If a line in the data below includes the string "agent", please return a copy of it.

Entries shown: Begin

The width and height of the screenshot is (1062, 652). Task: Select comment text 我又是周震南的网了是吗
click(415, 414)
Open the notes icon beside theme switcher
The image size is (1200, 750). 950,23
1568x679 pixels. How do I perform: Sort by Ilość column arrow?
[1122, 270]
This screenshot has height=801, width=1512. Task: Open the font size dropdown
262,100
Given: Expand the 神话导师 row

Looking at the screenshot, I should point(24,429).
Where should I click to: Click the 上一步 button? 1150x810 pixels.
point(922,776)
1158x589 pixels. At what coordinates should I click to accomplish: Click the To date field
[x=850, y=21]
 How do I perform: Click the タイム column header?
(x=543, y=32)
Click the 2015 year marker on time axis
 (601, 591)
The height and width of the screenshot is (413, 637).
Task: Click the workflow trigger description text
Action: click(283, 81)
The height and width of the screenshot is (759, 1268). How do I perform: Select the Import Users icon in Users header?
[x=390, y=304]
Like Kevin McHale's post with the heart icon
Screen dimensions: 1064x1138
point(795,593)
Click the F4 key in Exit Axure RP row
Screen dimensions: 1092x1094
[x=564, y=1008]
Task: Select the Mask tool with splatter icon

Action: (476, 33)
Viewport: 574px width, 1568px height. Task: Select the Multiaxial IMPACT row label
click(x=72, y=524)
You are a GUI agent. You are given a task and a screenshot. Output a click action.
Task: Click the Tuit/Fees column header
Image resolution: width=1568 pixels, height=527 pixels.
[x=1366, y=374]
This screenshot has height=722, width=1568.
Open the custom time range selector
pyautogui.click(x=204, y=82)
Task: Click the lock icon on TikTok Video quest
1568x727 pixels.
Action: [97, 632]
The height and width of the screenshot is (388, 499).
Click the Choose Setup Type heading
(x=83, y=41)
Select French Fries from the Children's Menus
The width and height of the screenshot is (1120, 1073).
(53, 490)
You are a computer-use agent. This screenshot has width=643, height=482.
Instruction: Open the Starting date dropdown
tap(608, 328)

Entries shown: End

Task result —
You are a GUI agent. You are given a task and a screenshot. Output a click action.
You are a computer-use agent. This screenshot has width=643, height=482.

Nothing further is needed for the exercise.